The required output is the lines below from the line containing "Where should I click to: Disable" to the line containing "This screenshot has width=1024, height=600.", inclusive, retyped exactly. No other lines belong in it.

(Records excerpted from a collection)
Content starts

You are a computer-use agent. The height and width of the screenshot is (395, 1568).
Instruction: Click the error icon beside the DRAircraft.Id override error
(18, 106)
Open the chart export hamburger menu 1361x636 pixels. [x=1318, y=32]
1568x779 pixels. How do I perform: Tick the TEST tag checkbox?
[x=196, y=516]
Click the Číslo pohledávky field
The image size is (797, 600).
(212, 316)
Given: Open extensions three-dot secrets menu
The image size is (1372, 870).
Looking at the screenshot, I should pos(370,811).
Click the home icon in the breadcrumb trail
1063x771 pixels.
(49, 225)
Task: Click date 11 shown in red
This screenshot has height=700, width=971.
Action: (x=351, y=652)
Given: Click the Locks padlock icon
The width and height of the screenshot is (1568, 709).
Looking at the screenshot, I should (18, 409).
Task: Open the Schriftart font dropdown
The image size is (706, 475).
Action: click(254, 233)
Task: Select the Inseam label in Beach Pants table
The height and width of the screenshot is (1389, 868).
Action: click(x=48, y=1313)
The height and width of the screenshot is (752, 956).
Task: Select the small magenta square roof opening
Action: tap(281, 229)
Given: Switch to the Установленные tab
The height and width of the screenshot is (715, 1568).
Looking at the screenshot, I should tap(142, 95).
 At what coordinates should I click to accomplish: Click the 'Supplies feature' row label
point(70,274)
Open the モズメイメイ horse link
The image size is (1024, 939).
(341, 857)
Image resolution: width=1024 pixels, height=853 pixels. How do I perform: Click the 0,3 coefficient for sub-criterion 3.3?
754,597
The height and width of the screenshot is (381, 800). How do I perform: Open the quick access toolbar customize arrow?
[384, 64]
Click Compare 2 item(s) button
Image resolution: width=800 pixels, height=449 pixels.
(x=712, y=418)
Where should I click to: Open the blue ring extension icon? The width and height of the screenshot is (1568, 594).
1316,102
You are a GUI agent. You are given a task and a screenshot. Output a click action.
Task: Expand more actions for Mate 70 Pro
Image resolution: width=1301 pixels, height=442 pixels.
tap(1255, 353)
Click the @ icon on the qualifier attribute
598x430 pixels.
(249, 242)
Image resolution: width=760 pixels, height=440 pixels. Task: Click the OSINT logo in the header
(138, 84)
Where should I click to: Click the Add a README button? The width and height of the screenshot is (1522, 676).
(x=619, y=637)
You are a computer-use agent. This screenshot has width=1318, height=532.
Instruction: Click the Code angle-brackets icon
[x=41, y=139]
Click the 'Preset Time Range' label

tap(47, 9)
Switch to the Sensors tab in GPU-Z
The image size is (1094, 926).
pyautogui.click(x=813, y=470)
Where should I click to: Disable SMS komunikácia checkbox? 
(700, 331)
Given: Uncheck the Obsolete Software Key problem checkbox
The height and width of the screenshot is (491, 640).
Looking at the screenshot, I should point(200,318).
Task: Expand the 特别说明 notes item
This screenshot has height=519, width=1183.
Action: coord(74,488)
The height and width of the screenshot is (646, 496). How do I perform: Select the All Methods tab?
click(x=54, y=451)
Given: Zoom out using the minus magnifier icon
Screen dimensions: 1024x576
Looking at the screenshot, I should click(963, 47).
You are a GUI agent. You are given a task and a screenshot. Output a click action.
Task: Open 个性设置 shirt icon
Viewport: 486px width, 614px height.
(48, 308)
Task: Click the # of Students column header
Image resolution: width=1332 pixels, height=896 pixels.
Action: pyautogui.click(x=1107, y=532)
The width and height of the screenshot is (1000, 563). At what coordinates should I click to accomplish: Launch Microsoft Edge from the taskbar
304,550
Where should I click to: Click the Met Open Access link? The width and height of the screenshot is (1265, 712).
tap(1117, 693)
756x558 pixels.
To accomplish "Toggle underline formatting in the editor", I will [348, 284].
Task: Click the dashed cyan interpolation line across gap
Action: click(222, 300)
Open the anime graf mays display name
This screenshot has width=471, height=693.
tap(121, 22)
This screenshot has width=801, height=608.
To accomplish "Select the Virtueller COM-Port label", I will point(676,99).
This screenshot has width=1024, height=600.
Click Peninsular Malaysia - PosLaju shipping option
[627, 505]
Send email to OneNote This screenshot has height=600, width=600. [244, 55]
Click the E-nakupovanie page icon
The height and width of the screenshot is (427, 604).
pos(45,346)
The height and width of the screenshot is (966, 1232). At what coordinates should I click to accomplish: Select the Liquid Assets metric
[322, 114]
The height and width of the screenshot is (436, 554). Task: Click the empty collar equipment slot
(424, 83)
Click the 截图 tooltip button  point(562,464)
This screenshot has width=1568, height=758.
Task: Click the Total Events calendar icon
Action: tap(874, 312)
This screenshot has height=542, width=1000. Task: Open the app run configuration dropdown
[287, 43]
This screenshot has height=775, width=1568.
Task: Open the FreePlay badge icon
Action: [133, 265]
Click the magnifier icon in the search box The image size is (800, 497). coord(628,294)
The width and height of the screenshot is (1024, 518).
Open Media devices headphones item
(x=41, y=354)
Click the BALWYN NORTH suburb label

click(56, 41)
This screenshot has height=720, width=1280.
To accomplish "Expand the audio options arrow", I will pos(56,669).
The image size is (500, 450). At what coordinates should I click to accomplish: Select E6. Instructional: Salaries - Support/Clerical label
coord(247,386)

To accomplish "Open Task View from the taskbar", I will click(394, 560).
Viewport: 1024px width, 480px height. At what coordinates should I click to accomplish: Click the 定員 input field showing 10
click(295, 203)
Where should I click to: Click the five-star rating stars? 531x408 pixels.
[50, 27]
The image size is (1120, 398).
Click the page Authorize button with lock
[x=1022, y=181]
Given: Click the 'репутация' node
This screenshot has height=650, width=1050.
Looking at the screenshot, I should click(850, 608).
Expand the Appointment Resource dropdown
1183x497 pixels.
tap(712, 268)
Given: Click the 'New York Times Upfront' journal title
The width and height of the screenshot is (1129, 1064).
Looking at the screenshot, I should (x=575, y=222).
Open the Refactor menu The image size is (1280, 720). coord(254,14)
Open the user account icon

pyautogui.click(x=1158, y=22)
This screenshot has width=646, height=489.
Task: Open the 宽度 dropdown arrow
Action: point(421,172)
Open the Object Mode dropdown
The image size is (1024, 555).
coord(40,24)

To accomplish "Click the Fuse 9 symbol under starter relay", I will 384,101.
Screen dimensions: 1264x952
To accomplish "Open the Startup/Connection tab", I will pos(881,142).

Content ends

*Final answer*
Where should I click to: Disable SMS komunikácia checkbox? 
(700, 331)
Given: Uncheck the Obsolete Software Key problem checkbox
The height and width of the screenshot is (491, 640).
Looking at the screenshot, I should point(200,318).
Task: Expand the 特别说明 notes item
This screenshot has height=519, width=1183.
Action: coord(74,488)
The height and width of the screenshot is (646, 496). How do I perform: Select the All Methods tab?
click(x=54, y=451)
Given: Zoom out using the minus magnifier icon
Screen dimensions: 1024x576
Looking at the screenshot, I should click(963, 47).
You are a GUI agent. You are given a task and a screenshot. Output a click action.
Task: Open 个性设置 shirt icon
Viewport: 486px width, 614px height.
(48, 308)
Task: Click the # of Students column header
Image resolution: width=1332 pixels, height=896 pixels.
Action: pyautogui.click(x=1107, y=532)
The width and height of the screenshot is (1000, 563). At what coordinates should I click to accomplish: Launch Microsoft Edge from the taskbar
304,550
Where should I click to: Click the Met Open Access link? The width and height of the screenshot is (1265, 712).
tap(1117, 693)
756x558 pixels.
To accomplish "Toggle underline formatting in the editor", I will [348, 284].
Task: Click the dashed cyan interpolation line across gap
Action: click(222, 300)
Open the anime graf mays display name
This screenshot has width=471, height=693.
tap(121, 22)
This screenshot has width=801, height=608.
To accomplish "Select the Virtueller COM-Port label", I will point(676,99).
This screenshot has width=1024, height=600.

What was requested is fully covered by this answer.